• _Task prompt_
Restate the records below word for word.

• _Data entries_
=== Section Start ===

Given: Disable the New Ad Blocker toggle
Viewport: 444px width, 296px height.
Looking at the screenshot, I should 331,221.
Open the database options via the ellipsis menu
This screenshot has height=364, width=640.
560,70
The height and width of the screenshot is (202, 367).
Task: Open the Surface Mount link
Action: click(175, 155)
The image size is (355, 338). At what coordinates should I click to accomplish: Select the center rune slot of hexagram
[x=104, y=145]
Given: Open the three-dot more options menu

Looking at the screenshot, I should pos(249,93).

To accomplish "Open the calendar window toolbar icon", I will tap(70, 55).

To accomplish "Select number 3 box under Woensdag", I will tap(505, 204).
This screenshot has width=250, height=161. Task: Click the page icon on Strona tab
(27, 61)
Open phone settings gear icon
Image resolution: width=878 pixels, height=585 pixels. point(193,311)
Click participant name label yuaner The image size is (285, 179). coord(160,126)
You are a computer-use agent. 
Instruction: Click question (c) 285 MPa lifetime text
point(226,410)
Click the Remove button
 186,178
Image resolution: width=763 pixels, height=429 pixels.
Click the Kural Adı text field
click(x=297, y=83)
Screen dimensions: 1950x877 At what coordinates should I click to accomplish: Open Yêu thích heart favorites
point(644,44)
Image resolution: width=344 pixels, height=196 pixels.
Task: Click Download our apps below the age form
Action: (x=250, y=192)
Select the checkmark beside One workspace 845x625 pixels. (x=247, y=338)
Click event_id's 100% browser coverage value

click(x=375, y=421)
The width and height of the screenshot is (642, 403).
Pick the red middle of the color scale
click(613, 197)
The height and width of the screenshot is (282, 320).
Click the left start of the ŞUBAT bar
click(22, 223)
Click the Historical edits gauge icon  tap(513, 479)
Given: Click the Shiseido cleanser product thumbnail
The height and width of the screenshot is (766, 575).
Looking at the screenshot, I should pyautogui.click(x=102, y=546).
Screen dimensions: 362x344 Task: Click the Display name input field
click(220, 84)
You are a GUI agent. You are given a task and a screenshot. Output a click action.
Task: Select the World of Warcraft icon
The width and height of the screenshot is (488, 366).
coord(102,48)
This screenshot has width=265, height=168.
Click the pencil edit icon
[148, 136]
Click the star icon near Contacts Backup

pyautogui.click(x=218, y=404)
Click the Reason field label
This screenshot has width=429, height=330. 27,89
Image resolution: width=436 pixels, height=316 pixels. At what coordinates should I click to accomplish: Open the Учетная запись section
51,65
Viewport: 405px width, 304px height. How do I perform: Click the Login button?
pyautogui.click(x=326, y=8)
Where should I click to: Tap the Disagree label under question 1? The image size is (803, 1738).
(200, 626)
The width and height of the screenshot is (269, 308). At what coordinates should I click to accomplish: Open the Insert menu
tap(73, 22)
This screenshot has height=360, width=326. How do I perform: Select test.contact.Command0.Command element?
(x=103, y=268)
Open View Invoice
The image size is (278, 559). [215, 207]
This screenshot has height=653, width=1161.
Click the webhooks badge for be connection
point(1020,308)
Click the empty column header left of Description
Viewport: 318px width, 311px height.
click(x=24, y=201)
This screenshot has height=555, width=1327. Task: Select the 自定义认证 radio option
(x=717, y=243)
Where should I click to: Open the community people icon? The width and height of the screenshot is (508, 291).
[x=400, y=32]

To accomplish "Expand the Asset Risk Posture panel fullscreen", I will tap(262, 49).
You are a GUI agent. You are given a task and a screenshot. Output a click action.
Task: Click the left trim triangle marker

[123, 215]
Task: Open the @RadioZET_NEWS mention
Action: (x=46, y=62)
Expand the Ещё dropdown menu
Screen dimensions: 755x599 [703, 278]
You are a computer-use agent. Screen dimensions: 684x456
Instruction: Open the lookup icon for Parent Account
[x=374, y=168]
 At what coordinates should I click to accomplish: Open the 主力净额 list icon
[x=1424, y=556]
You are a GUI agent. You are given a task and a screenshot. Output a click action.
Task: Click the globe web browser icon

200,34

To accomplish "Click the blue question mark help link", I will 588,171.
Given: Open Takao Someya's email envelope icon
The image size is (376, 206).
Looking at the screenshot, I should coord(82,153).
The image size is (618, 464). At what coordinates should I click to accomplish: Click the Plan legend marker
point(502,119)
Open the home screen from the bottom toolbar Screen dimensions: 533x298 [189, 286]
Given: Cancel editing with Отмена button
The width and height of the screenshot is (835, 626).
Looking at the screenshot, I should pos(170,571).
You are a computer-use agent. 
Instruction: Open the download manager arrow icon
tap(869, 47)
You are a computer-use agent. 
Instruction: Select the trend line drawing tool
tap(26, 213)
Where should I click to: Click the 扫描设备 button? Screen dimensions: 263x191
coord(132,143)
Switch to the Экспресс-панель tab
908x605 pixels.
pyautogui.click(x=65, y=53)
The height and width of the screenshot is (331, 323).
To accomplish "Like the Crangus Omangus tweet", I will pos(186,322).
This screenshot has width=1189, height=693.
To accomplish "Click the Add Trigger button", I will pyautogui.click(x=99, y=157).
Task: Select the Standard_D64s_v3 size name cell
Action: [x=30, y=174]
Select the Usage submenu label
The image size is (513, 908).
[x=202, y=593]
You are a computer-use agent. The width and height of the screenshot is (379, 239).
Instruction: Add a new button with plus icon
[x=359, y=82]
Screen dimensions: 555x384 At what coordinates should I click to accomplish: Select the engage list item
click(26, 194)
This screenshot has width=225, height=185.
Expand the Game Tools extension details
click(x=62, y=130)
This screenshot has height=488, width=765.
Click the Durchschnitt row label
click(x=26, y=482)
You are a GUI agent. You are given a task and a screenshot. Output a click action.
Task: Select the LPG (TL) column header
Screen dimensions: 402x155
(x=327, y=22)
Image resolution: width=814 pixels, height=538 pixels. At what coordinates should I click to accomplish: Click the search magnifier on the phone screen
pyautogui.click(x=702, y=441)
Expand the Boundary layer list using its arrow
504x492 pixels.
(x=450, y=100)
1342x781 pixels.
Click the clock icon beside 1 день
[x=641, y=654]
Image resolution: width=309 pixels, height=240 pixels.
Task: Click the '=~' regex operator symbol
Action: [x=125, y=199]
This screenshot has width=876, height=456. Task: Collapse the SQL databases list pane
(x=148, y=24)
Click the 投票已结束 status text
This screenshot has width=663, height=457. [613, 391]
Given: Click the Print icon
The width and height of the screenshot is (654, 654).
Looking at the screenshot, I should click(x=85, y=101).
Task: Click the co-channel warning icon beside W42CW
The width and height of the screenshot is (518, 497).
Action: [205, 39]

=== Section End ===

• _Finished exercise_
Given: Disable the New Ad Blocker toggle
Viewport: 444px width, 296px height.
Looking at the screenshot, I should 331,221.
Open the database options via the ellipsis menu
This screenshot has height=364, width=640.
560,70
The height and width of the screenshot is (202, 367).
Task: Open the Surface Mount link
Action: click(175, 155)
The image size is (355, 338). At what coordinates should I click to accomplish: Select the center rune slot of hexagram
[x=104, y=145]
Given: Open the three-dot more options menu

Looking at the screenshot, I should pos(249,93).

To accomplish "Open the calendar window toolbar icon", I will tap(70, 55).

To accomplish "Select number 3 box under Woensdag", I will tap(505, 204).
This screenshot has width=250, height=161. Task: Click the page icon on Strona tab
(27, 61)
Open phone settings gear icon
Image resolution: width=878 pixels, height=585 pixels. point(193,311)
Click participant name label yuaner The image size is (285, 179). coord(160,126)
You are a computer-use agent. 
Instruction: Click question (c) 285 MPa lifetime text
point(226,410)
Click the Remove button
 186,178
Image resolution: width=763 pixels, height=429 pixels.
Click the Kural Adı text field
click(x=297, y=83)
Screen dimensions: 1950x877 At what coordinates should I click to accomplish: Open Yêu thích heart favorites
point(644,44)
Image resolution: width=344 pixels, height=196 pixels.
Task: Click Download our apps below the age form
Action: (x=250, y=192)
Select the checkmark beside One workspace 845x625 pixels. (x=247, y=338)
Click event_id's 100% browser coverage value

click(x=375, y=421)
The width and height of the screenshot is (642, 403).
Pick the red middle of the color scale
click(613, 197)
The height and width of the screenshot is (282, 320).
Click the left start of the ŞUBAT bar
click(22, 223)
Click the Historical edits gauge icon  tap(513, 479)
Given: Click the Shiseido cleanser product thumbnail
The height and width of the screenshot is (766, 575).
Looking at the screenshot, I should pyautogui.click(x=102, y=546).
Screen dimensions: 362x344 Task: Click the Display name input field
click(220, 84)
You are a GUI agent. You are given a task and a screenshot. Output a click action.
Task: Select the World of Warcraft icon
The width and height of the screenshot is (488, 366).
coord(102,48)
This screenshot has width=265, height=168.
Click the pencil edit icon
[148, 136]
Click the star icon near Contacts Backup

pyautogui.click(x=218, y=404)
Click the Reason field label
This screenshot has width=429, height=330. 27,89
Image resolution: width=436 pixels, height=316 pixels. At what coordinates should I click to accomplish: Open the Учетная запись section
51,65
Viewport: 405px width, 304px height. How do I perform: Click the Login button?
pyautogui.click(x=326, y=8)
Where should I click to: Tap the Disagree label under question 1? The image size is (803, 1738).
(200, 626)
The width and height of the screenshot is (269, 308). At what coordinates should I click to accomplish: Open the Insert menu
tap(73, 22)
This screenshot has height=360, width=326. How do I perform: Select test.contact.Command0.Command element?
(x=103, y=268)
Open View Invoice
The image size is (278, 559). [215, 207]
This screenshot has height=653, width=1161.
Click the webhooks badge for be connection
point(1020,308)
Click the empty column header left of Description
Viewport: 318px width, 311px height.
click(x=24, y=201)
This screenshot has height=555, width=1327. Task: Select the 自定义认证 radio option
(x=717, y=243)
Where should I click to: Open the community people icon? The width and height of the screenshot is (508, 291).
[x=400, y=32]

To accomplish "Expand the Asset Risk Posture panel fullscreen", I will tap(262, 49).
You are a GUI agent. You are given a task and a screenshot. Output a click action.
Task: Click the left trim triangle marker

[123, 215]
Task: Open the @RadioZET_NEWS mention
Action: (x=46, y=62)
Expand the Ещё dropdown menu
Screen dimensions: 755x599 [703, 278]
You are a computer-use agent. Screen dimensions: 684x456
Instruction: Open the lookup icon for Parent Account
[x=374, y=168]
 At what coordinates should I click to accomplish: Open the 主力净额 list icon
[x=1424, y=556]
You are a GUI agent. You are given a task and a screenshot. Output a click action.
Task: Click the globe web browser icon

200,34

To accomplish "Click the blue question mark help link", I will 588,171.
Given: Open Takao Someya's email envelope icon
The image size is (376, 206).
Looking at the screenshot, I should coord(82,153).
The image size is (618, 464). At what coordinates should I click to accomplish: Click the Plan legend marker
point(502,119)
Open the home screen from the bottom toolbar Screen dimensions: 533x298 [189, 286]
Given: Cancel editing with Отмена button
The width and height of the screenshot is (835, 626).
Looking at the screenshot, I should pos(170,571).
You are a computer-use agent. 
Instruction: Open the download manager arrow icon
tap(869, 47)
You are a computer-use agent. 
Instruction: Select the trend line drawing tool
tap(26, 213)
Where should I click to: Click the 扫描设备 button? Screen dimensions: 263x191
coord(132,143)
Switch to the Экспресс-панель tab
908x605 pixels.
pyautogui.click(x=65, y=53)
The height and width of the screenshot is (331, 323).
To accomplish "Like the Crangus Omangus tweet", I will pos(186,322).
This screenshot has width=1189, height=693.
To accomplish "Click the Add Trigger button", I will pyautogui.click(x=99, y=157).
Task: Select the Standard_D64s_v3 size name cell
Action: [x=30, y=174]
Select the Usage submenu label
The image size is (513, 908).
[x=202, y=593]
You are a computer-use agent. The width and height of the screenshot is (379, 239).
Instruction: Add a new button with plus icon
[x=359, y=82]
Screen dimensions: 555x384 At what coordinates should I click to accomplish: Select the engage list item
click(26, 194)
This screenshot has width=225, height=185.
Expand the Game Tools extension details
click(x=62, y=130)
This screenshot has height=488, width=765.
Click the Durchschnitt row label
click(x=26, y=482)
You are a GUI agent. You are given a task and a screenshot. Output a click action.
Task: Select the LPG (TL) column header
Screen dimensions: 402x155
(x=327, y=22)
Image resolution: width=814 pixels, height=538 pixels. At what coordinates should I click to accomplish: Click the search magnifier on the phone screen
pyautogui.click(x=702, y=441)
Expand the Boundary layer list using its arrow
504x492 pixels.
(x=450, y=100)
1342x781 pixels.
Click the clock icon beside 1 день
[x=641, y=654]
Image resolution: width=309 pixels, height=240 pixels.
Task: Click the '=~' regex operator symbol
Action: [x=125, y=199]
This screenshot has width=876, height=456. Task: Collapse the SQL databases list pane
(x=148, y=24)
Click the 投票已结束 status text
This screenshot has width=663, height=457. [613, 391]
Given: Click the Print icon
The width and height of the screenshot is (654, 654).
Looking at the screenshot, I should click(x=85, y=101).
Task: Click the co-channel warning icon beside W42CW
The width and height of the screenshot is (518, 497).
Action: [205, 39]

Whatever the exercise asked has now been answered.